** Start Task data **

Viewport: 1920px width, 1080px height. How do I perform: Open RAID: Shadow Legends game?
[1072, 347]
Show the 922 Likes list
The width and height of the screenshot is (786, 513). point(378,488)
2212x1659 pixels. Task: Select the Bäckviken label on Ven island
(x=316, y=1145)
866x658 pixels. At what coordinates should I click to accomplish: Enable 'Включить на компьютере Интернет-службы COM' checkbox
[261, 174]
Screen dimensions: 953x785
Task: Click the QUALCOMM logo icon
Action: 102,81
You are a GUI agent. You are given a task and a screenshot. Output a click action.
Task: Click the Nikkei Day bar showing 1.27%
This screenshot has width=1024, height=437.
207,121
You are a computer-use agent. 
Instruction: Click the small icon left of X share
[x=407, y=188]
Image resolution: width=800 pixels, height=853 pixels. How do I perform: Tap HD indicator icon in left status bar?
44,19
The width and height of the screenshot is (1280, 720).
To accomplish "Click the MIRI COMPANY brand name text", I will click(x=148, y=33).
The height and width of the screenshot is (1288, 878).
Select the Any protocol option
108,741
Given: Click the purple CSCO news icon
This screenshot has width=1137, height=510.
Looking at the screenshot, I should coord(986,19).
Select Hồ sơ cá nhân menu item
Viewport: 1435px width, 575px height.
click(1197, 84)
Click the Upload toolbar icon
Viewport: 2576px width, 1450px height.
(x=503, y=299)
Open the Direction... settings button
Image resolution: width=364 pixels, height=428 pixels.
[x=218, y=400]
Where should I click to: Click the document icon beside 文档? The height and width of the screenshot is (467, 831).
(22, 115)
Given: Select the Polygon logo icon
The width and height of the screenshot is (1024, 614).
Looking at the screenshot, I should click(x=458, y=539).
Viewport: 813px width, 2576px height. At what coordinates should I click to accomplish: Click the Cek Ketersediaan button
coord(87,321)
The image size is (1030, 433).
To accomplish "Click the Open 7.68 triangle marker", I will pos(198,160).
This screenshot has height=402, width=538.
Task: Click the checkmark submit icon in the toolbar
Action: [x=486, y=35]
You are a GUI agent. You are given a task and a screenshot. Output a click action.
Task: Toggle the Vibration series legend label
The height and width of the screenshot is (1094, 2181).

** End Task data **

**Task prompt**
Show each line of the data above that contains the string "what", matching case exactly.

**The response**
866x658 pixels. At what coordinates should I click to accomplish: Enable 'Включить на компьютере Интернет-службы COM' checkbox
Viewport: 813px width, 2576px height. At what coordinates should I click to accomplish: Click the Cek Ketersediaan button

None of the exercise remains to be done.